Tourism Arrivals Are Up In Belize, Good News Amid A Volatile Year For…

A black howler monkey perches amid greenery in a Belize rainforest at Chaa Creek

The growth of sustainable tourism is good news for Belize’s native species – A howler monkey at Chaa Creek

Our guests have always been enthusiastic about our green operations

With many Caribbean hotels experiencing a turbulent first half of 2019, Belize continues to buck downward trends with figures showing a healthy increase in tourist arrivals during the same period, according to The Lodge at Chaa Creek’s managing director.

Bryony Fleming Bradley said the Belize Tourism Board (BTB) reported another strong finish to the first half of 2019, with the country enjoying an increase of six percent in overnight arrivals and over ten percent in cruise ship arrivals compared to the same period last year.

Meanwhile, recent reports in Travel Pulse and other media outlets quote data from global travel research firm STR data showing that, overall, Caribbean hotel occupancy has been in decline throughout spring and summer 2019.

According to STR, Caribbean hotel occupancy fell 5.6 percent between April and August 2019, dropping from a high of 75.2 in March to 61.1 percent in June, as compared to the same period in 2018.

Revenue per available room (RevPAR) in Caribbean hotels also declined overall during the same period.

Some travel destinations, however, bucked the downward trend, with

Travel Pulse reporting that “Tourism officials in Belize, Grenada and St Lucia… reported higher first half arrivals.”

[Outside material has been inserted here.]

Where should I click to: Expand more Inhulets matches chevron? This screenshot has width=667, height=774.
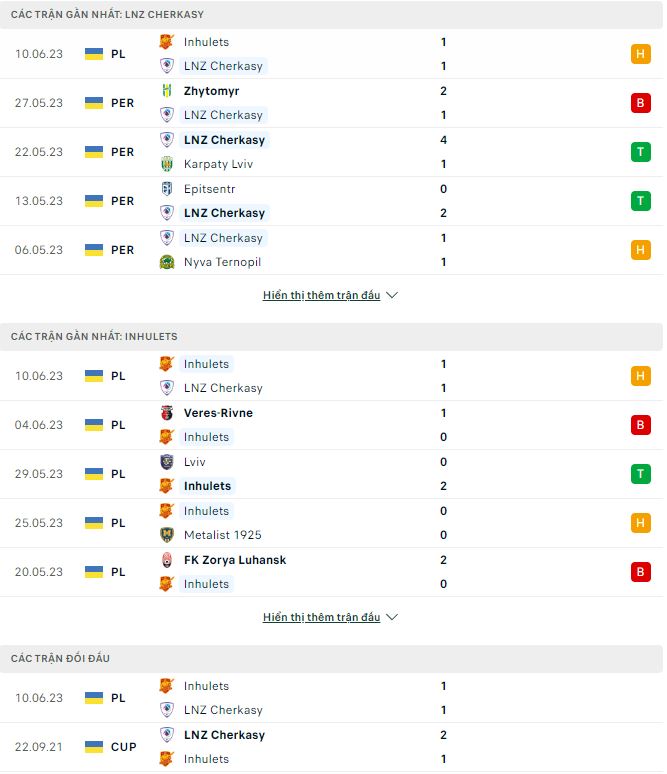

The Caribbean News online edition of 12 October 2019 also led with the headline “Belize Reports No Decline in Hotel Occupancy,” and went on to say that:

“Belize, Grenada and St. Lucia are among those that are reporting higher tourist arrival figures than last year,” before quoting the BTB figures indicating an increase of six per cent in overnight visitors and 10.8 per cent in cruise ship visitor arrivals.

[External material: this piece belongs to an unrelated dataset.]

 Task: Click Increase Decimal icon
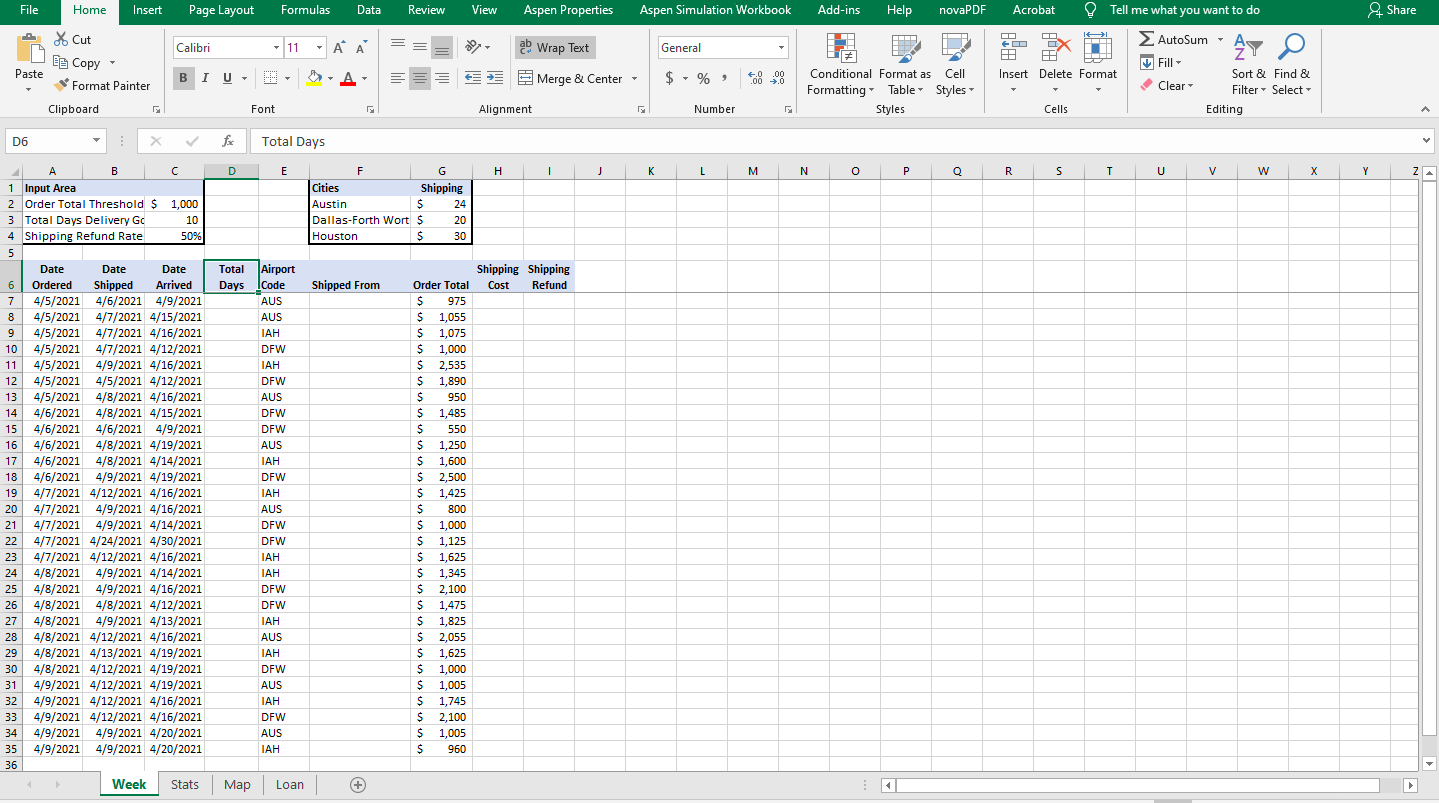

Aruba, Bahamas, Barbados, the Cayman Islands, Curacao, and Turks and Caicos also reported first half year increases, according to Travel Weekly.

With Caribbean Journal and other travel media running similar stories, Ms Bradley said the BTB figures show the importance of sustainable tourism to today’s travelling public.

“For years now we’ve enjoyed a steady annual increase in tourist arrivals, and while there’s a combination of factors that make Belize so attractive, guest comments and travel writers point to our nationwide commitment to sustainable tourism and responsible travel as a major attraction,” Ms Bradley said.

Industry research consistently shows that today’s travellers are, more and more, basing their travel decisions on a destination’s Green credentials, and Belize, since independence, has been recognised globally as a model for sustainable tourism and responsible travel.

“You take that green reputation and combine it with stunning scenery, a friendly multicultural population, a variety of exciting activities, and so much more, and it’s easy to understand Belize’s appeal,” Ms Bradley explained.

More than half of travellers surveyed by Conde Nast Traveller said their choice of hotels is based on the support the hotel gives to the local community, 71% of respondents to a Trip Advisor survey said they plan to make more eco-friendly choices in the next year, and a Nielson Wire Survey found 46% of respondents were willing to pay more for destinations showing strong Corporate Social Responsibility (CSR).

Is Belize’s commitment to the environment and local communities a determinant in the country’s continued popularity as a tourism destination?

Ms Bradley said that comments from Chaa Creek guests suggest that a commitment to sustainability is a definitely a factor in that Belize eco-resort’s popularity.

“Our guests have always been enthusiastic about our green operations. They consistently tell us, for example, how knowing that ten precent of their room revenue going directly into environmental and social projects makes them feel better about their vacations,” she said.

“Tourism is by nature a dynamic, volatile industry, with highs and lows in any given year.

“But one lesson we’ve learned in nearly forty years of operations is that today’s travellers are increasingly sensitive about the effect their visits have on a host nation’s environment and people, and they will gravitate towards destinations that show a commitment towards environmental protection and supporting communities.

“And that’s very good news for the tourism industry and the planet,” Ms Bradley said.

The Lodge at Chaa Creek is a multi-award winning eco resort set within a 400-acre private nature reserve along the banks of the Macal River in Belize. It was recognised by National Geographic with first place honours at the 2017 World Legacy Awards held in Berlin.